O livro se passa na República de Gilead, cenários inspirado em Cambridge, Massachuts, e na sociedade puritana da Nova Inglaterra. É nessa comunidade que, apesar de alguns limites severos à sua liberdade, Offred (of = de, Fred = nome do comandante em que esta na casa), a narradora, luta para manter sua identidade através da interpolação de um passado livre e cenas do presente opressor.
Na patriarcal República de Gilead, as mulheres não podem ter dinheiro, não podem trabalhar “fora” e são proibidas de ler e escrever. Não tem mais controle de seus corpos ou de seus direitos civis. São separadas em classes, assim como os homens, mas diferente deles, não mudam de classe para que foram designadas. As classes femininas são associadas as funções que podem desempenhar para um homem (e a sociedade), sendo elas:
- Aias (vestidas de vermelho): Mulheres férteis encarregadas de dar à luz os comandantes e o estado.
- Esposas (vestidas de azul): casado com comandantes e encarregadas de cuidar da casa. Muitas são inférteis e recebem aias.
- Marthas (vestidas de verde): Mulheres inférteis e solteiras que são servas.
- Econoesposa (vestidas de listrado verde, azul e vermelho): casadas não estéreis que cuidam das famílias de seus maridos pobres, desempenhando as 3 principais funções femininas da sociedade.

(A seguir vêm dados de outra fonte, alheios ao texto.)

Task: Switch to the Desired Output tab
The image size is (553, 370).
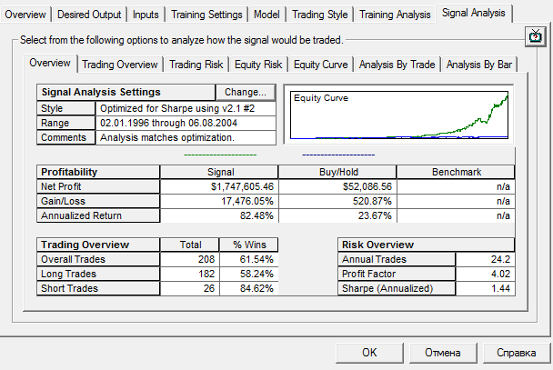Action: tap(88, 15)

Cada classe possuí uma cor específica, usada apenas para diferenciar as mulheres de função diferente. Há outras “classes”, como as Tias (vestidas de marrom) e Filhas (vestidas de branco). Porém as roupas são semelhantes para todas de cada classe, tirando a identidade dessas mulheres a partir da padronização.
Enfim, é como se os EUA tivessem virado uma teocracia patriarcal onde as mulheres devem servir a um propósito específico baseado em fanatismo religioso. Há uma normatização tão grande desse cenário que causa uma passividade na população, principalmente nas mulheres, que são incapazes de se unirem para uma rebelião. Por sinal, qualquer ato de traição nesse governo é severamente punido.
A autora:
Nascido em Ottawa, Canadá, em 1939, Margaret Atwood é romancista, poeta, escritora de roteiros e livros premiados. Graduou-se em 1961 em Bacharelado em Artes e Inglês (com honras) em Toronto.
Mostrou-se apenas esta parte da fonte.